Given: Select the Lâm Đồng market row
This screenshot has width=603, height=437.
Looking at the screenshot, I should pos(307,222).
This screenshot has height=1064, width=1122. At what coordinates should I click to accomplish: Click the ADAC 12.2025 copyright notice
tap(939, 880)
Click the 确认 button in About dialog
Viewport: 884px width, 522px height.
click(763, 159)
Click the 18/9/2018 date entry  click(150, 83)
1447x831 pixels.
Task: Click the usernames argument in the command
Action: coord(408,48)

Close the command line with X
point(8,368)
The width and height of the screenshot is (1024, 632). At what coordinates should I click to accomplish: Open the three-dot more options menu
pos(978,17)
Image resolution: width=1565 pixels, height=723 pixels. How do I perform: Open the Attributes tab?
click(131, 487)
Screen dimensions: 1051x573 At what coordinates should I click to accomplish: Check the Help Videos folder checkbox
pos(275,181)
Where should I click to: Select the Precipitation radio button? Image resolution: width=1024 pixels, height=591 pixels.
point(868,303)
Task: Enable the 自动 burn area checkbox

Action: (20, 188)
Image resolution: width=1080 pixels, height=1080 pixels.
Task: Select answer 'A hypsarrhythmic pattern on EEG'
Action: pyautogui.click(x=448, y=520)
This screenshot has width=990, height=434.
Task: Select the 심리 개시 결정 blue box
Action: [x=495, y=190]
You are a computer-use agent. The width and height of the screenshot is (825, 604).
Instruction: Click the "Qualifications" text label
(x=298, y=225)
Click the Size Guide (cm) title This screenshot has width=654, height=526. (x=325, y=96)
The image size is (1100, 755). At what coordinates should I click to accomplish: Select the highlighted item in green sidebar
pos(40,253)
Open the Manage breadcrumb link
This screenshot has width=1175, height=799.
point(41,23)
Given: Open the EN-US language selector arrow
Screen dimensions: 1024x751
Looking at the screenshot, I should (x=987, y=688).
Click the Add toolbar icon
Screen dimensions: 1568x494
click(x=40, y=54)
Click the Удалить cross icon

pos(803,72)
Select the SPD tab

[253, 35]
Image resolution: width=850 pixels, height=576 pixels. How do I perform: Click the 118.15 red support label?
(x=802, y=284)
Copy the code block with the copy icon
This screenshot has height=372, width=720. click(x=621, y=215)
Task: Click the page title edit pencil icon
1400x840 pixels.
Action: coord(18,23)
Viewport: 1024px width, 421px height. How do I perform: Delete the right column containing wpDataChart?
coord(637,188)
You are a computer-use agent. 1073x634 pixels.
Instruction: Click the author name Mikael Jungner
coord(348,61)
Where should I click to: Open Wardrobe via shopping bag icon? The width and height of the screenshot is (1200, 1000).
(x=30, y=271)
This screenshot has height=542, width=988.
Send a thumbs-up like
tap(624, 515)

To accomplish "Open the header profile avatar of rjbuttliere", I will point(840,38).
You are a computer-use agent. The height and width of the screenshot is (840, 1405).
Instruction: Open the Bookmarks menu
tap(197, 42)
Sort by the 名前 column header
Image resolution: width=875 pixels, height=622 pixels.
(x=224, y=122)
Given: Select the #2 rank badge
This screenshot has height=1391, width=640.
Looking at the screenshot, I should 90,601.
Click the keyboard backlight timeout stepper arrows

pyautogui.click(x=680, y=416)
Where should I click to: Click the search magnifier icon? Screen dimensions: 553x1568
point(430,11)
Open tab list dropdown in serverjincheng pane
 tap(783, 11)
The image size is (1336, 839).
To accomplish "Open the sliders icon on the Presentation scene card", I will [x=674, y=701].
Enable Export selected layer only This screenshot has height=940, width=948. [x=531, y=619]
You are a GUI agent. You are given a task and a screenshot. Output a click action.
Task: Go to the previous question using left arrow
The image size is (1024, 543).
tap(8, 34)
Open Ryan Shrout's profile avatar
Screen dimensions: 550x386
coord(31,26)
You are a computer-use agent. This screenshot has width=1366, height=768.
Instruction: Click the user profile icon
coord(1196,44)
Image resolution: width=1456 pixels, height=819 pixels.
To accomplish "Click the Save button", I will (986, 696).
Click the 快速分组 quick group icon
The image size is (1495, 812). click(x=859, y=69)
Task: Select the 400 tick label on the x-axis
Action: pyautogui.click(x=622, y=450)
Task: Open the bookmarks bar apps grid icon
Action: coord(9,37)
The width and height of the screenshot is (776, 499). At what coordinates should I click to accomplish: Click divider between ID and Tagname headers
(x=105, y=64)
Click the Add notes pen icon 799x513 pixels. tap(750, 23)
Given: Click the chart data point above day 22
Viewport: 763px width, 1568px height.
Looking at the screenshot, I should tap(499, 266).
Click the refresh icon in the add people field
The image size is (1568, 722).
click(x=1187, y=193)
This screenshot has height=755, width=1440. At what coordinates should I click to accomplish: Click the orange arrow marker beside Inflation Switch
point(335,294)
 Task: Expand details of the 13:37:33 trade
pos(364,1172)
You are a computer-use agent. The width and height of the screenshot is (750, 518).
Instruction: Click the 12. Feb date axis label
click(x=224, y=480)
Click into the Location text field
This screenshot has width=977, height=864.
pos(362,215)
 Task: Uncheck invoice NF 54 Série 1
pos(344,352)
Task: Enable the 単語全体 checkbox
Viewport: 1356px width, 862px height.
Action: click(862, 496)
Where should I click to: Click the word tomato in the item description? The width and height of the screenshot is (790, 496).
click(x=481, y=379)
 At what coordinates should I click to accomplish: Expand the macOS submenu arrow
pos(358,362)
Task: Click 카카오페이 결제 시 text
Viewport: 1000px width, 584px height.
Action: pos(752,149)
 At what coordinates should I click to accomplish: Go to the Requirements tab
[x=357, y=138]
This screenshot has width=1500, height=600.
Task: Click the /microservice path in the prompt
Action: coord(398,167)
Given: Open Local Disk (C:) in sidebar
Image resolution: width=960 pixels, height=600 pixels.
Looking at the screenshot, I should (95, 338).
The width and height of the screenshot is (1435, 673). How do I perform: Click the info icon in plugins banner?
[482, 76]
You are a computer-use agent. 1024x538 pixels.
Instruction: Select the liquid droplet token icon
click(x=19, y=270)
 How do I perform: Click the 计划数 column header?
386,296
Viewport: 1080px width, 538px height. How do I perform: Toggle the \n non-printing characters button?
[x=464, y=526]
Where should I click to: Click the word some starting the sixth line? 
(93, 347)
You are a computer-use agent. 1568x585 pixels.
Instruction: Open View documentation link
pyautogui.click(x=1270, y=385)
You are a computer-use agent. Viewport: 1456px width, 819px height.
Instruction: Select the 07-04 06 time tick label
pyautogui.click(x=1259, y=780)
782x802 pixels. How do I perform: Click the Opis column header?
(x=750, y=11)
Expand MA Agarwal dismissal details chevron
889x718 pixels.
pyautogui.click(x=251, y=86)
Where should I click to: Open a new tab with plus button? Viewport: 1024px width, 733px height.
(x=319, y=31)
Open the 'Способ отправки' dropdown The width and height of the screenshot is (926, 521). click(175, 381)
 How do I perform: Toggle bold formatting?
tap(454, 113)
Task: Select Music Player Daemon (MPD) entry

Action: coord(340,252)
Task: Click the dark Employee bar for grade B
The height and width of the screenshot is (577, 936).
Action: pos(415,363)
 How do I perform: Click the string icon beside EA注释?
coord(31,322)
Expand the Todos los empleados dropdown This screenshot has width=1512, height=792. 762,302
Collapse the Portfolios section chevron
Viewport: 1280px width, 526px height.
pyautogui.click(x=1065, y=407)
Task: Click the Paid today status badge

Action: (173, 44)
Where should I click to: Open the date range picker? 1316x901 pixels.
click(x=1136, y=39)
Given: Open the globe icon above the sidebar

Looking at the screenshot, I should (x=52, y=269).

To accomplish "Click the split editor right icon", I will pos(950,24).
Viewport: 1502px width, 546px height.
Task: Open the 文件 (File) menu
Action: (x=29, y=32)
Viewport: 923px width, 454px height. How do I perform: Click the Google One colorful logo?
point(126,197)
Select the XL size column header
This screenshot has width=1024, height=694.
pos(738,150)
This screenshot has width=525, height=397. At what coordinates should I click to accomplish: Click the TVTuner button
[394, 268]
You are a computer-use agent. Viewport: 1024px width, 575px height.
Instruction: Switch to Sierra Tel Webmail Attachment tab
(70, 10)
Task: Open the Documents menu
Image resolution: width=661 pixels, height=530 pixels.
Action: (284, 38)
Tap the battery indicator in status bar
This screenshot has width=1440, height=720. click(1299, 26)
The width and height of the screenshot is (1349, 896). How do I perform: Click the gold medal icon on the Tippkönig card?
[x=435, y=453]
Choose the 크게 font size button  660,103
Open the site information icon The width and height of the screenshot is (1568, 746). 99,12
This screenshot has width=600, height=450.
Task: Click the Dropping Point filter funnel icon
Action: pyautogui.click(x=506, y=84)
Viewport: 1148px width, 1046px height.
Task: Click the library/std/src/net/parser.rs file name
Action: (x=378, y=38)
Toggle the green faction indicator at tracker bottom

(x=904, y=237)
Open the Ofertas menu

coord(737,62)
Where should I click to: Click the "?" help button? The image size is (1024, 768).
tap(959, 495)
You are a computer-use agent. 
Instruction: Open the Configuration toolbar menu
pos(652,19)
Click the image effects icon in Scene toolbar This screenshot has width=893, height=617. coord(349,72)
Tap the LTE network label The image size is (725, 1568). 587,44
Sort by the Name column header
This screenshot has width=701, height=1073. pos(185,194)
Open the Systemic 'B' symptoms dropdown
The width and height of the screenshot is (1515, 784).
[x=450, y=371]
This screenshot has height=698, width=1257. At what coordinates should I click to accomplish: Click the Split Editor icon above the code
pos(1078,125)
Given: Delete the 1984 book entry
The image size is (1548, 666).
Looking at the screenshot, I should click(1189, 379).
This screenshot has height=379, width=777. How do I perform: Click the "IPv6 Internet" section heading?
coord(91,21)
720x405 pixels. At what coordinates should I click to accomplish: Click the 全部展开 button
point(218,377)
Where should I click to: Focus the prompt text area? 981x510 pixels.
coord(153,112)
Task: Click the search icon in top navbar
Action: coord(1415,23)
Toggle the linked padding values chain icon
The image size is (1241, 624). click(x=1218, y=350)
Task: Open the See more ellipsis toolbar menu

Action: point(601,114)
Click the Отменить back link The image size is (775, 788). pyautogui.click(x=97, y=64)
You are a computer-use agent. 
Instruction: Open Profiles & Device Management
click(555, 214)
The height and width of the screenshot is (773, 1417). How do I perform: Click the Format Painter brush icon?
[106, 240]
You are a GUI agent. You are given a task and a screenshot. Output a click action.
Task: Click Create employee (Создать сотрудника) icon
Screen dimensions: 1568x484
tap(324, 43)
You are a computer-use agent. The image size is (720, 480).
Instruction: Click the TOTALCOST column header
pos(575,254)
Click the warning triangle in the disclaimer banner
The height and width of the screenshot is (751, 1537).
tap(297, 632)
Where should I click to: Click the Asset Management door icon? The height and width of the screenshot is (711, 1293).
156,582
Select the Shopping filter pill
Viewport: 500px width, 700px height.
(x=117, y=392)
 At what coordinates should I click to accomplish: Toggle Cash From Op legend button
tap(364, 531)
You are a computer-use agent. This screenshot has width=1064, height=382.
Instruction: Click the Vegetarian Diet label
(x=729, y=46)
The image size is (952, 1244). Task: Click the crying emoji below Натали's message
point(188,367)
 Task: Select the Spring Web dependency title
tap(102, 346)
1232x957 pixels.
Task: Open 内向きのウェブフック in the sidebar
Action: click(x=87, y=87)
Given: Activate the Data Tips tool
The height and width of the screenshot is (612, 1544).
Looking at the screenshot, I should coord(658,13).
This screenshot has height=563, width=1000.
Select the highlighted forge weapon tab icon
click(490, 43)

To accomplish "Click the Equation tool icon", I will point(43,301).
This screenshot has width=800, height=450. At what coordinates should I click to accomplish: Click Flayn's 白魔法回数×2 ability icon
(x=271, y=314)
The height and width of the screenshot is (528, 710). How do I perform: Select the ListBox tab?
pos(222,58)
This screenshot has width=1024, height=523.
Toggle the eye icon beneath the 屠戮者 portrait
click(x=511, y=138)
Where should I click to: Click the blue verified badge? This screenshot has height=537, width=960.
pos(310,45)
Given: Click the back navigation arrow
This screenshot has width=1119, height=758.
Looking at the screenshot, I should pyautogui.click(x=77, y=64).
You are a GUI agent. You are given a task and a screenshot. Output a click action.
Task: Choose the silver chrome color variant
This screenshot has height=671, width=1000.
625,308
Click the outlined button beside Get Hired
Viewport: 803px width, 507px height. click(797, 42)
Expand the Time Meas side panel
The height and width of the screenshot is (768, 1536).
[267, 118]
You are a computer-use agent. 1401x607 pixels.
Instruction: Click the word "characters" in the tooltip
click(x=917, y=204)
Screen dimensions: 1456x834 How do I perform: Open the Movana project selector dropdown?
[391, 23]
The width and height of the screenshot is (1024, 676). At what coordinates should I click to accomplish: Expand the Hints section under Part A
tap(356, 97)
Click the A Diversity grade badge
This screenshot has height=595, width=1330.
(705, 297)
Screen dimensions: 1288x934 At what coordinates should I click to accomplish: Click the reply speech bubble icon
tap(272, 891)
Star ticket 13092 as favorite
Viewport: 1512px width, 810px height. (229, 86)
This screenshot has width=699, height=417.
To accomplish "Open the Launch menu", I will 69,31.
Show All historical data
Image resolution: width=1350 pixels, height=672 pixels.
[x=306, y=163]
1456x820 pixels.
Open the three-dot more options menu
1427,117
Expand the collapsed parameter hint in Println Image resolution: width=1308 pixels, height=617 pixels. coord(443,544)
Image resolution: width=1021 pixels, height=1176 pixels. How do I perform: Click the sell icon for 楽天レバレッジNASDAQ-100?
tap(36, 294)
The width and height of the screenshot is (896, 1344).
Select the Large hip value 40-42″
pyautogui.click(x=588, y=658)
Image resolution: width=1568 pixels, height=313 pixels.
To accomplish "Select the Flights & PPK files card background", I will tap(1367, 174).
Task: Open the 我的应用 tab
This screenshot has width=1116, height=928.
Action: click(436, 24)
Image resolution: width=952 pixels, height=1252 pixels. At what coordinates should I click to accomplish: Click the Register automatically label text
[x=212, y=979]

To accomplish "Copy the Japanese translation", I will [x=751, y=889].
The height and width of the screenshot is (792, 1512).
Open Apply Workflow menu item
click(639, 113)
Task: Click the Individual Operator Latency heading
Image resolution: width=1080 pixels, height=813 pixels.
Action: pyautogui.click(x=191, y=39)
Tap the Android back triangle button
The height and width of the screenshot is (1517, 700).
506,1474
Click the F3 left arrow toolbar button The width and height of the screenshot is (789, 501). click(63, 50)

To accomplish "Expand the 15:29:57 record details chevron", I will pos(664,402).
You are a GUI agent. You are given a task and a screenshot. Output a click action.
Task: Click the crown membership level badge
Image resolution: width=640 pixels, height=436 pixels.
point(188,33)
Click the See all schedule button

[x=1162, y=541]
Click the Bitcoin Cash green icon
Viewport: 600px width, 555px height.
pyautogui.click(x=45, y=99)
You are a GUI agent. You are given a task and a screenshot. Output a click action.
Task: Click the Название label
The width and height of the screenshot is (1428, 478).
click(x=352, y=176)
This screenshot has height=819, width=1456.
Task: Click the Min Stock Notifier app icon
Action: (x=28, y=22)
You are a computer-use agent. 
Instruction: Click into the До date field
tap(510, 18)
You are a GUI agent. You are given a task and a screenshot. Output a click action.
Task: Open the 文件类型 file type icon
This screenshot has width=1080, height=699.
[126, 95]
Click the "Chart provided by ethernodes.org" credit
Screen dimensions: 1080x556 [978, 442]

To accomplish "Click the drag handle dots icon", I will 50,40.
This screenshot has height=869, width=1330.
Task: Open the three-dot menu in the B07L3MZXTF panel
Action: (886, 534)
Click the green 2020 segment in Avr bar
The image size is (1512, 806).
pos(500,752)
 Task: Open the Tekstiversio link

What to work on: Transcribe the lines above between the line holding "Task: Click Create" and the line holding "You are a computer-use agent. The image", inclusive, exactly as they stand and with nothing added.

Solved exercise:
Task: Click Create employee (Создать сотрудника) icon
Screen dimensions: 1568x484
tap(324, 43)
You are a computer-use agent. The image size is (720, 480).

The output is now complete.